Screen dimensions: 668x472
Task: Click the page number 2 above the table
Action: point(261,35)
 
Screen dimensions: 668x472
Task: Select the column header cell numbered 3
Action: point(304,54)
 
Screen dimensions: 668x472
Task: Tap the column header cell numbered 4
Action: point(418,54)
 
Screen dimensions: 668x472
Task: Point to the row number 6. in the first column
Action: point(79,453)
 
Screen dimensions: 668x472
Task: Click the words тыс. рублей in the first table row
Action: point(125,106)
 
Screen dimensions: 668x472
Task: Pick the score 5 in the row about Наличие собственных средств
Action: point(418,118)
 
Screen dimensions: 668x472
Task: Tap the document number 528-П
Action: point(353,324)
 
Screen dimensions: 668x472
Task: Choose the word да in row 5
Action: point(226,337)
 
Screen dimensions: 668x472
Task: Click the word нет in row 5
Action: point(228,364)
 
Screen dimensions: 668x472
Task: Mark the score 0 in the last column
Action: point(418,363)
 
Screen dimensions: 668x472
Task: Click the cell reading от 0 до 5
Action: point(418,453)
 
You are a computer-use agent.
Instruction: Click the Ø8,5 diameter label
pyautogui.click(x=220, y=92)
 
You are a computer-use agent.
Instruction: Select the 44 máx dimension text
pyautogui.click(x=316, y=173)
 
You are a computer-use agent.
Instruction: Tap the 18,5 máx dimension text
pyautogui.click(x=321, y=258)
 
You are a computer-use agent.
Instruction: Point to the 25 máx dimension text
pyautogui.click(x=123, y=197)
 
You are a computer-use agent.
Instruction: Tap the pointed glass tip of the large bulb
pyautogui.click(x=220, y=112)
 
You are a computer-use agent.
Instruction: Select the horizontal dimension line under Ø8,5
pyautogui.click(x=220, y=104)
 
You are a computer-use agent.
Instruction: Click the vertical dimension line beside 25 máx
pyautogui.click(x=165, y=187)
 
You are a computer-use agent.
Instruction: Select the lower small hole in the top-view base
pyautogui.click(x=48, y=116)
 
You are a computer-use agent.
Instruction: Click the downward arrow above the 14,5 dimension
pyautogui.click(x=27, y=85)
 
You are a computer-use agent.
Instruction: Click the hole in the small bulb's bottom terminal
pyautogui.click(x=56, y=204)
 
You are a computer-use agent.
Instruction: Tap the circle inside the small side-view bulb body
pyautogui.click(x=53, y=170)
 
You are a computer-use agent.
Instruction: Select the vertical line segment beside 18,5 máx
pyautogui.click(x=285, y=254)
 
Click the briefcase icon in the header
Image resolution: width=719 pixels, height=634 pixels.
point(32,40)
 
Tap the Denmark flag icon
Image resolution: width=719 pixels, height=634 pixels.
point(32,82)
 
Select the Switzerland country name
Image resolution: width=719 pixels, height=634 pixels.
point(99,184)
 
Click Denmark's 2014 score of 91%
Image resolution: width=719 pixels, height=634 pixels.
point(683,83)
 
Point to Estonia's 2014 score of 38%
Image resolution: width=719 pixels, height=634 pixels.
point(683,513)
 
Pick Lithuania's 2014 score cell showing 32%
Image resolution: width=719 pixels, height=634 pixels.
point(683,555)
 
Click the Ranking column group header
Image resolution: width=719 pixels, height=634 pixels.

◆ ◆ ◆

Written request
Reproduce verbatim the records starting with the line that contains "Click the Ranking column group header" and going on through the end of the records.

Task output
Click the Ranking column group header
Image resolution: width=719 pixels, height=634 pixels.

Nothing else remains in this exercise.